Problem details
Through the last line of the material below, starting at the line with "Introduction (43, 2182)", return every line exactly and only those.
>>>>
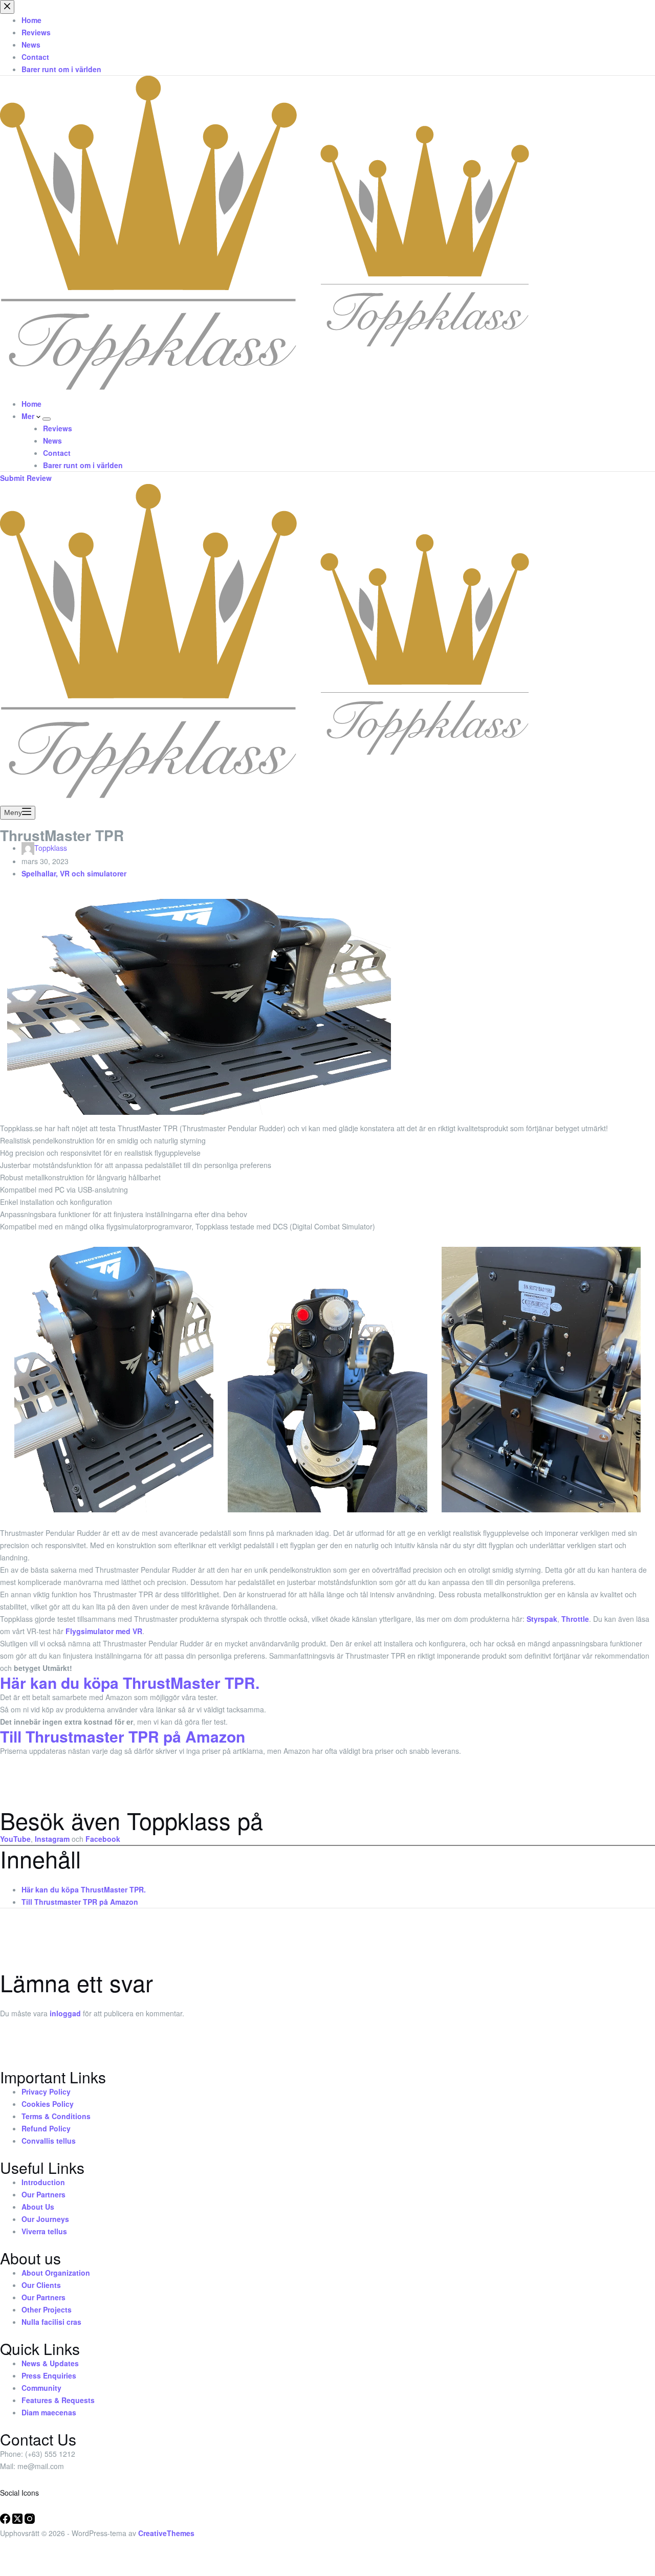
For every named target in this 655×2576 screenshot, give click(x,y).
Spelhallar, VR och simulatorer (73, 873)
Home (31, 404)
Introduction (43, 2182)
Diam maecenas (48, 2412)
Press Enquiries (48, 2375)
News (52, 440)
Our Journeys (45, 2219)
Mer (28, 416)
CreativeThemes (166, 2533)
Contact (57, 453)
<<<<
Problem solution
Introduction (43, 2182)
Diam maecenas (48, 2412)
Press Enquiries (48, 2375)
News (52, 440)
Our Journeys (45, 2219)
Mer (28, 416)
CreativeThemes (166, 2533)
Contact (57, 453)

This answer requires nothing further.